## Document extract
Oil, Gas and Refinery Sectors - updates

@VCheng sb

Really? Then why does the circular debt still strangle the entire power sector?

The circular debt is a serious one no doubt, but it is a legacy issue. A consequence of long-term thoughtlessness in energy policy. The latest developments which the OP refers to doesn't solve the existing problem but it does ensure that the problem doesn't get worse by continued ill advised policies of the past.

Pak will have to cut down on the power theft and stuff like that to recover some additional revenues to settle some of the old circular debts.

Regards
 
@VCheng sb

Really? Then why does the circular debt still strangle the entire power sector?

The circular debt is a serious one no doubt, but it is a legacy issue. A consequence of long-term thoughtlessness in energy policy. The latest developments which the OP refers to doesn't solve the existing problem but it does ensure that the problem doesn't get worse by continued ill advised policies of the past.

Pak will have to cut down on the power theft and stuff like that to recover some additional revenues to settle some of the old circular debts.

Regards

But that is point: the circular debt has steadily grown worse, and that worsening carries on even today.

A millstone around the neck is also a legacy issue, but it does not help anyone start walking any better.
 
@VCheng sb

The solution is an onetime cleanup of the past debts. It has to come from the central exchequer, it cannot come from anyone else. The GOP needs to find a lender, or sell its SOEs to raise the capital for cleaning up the legacy dues.

Hopefully, with the discoms learning to run their future operations (power procurement and billings/collections) in a prudent, cost reflective manner.

Regards
 
@VCheng sb

The solution is an onetime cleanup of the past debts. It has to come from the central exchequer, it cannot come from anyone else. The GOP needs to find a lender, or sell its SOEs to raise the capital for cleaning up the legacy dues.

Hopefully, with the discoms learning to run their future operations (power procurement and billings/collections) in a prudent, cost reflective manner.

Regards

Oh we know the solutions alright. We just do not want to implement them.
 
@VCheng sb

We just do not want to implement them.

## Work required
In the forum thread on the oil, gas and refinery sectors, where must the money for a one-time cleanup of the past debts come from?

## Stored rows
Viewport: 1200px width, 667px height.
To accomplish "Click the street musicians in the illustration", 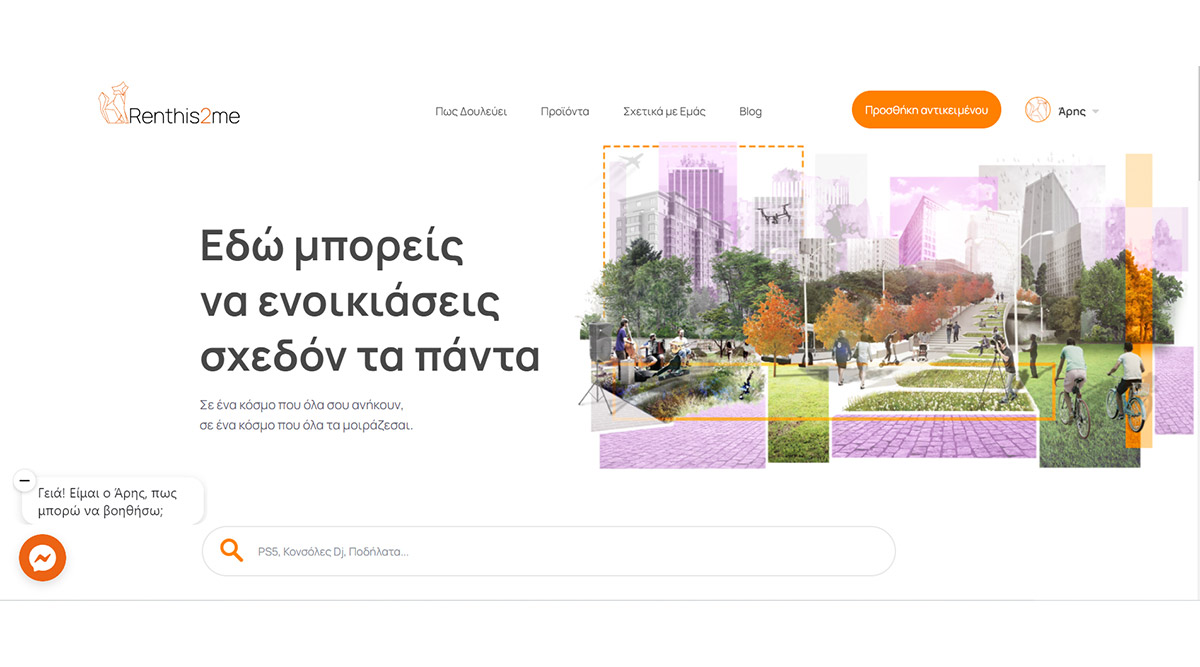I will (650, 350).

--

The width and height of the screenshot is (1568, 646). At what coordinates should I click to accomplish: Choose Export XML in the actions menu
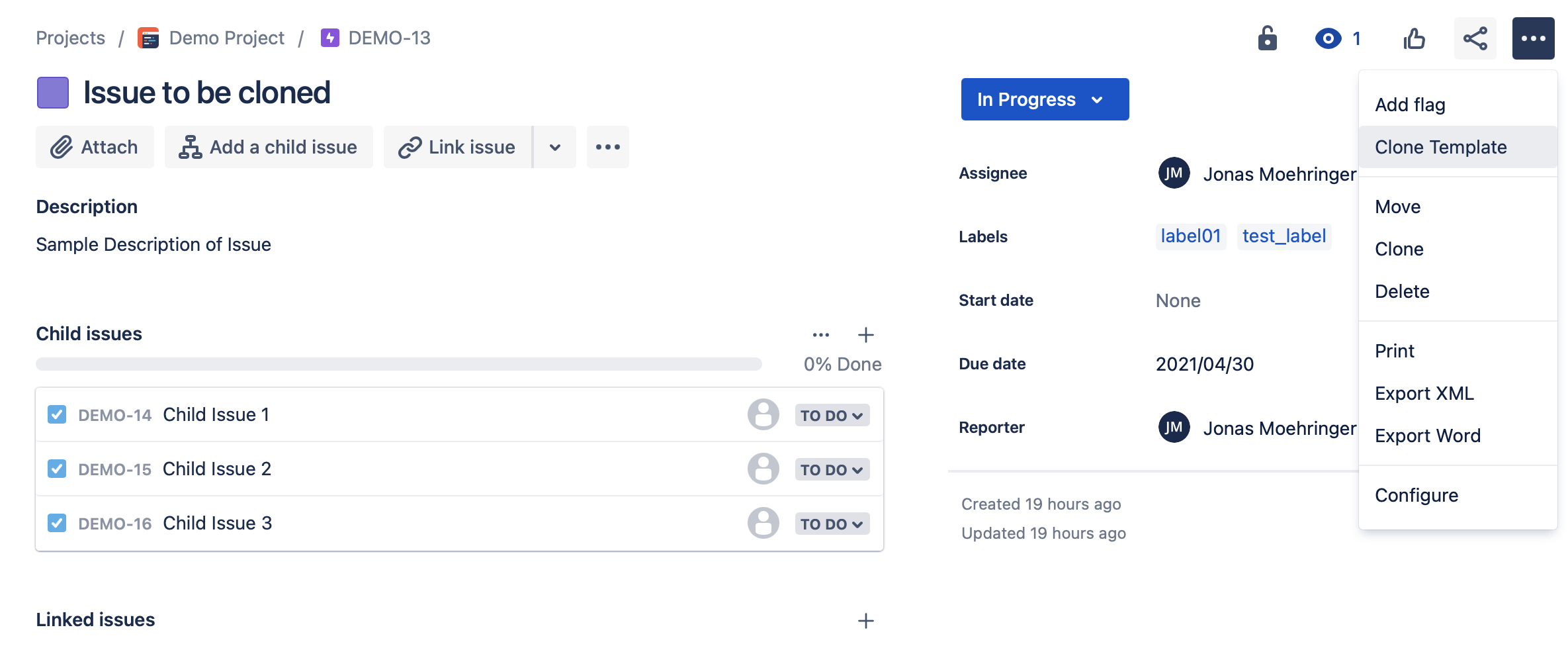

## Full response
From the central exchequer.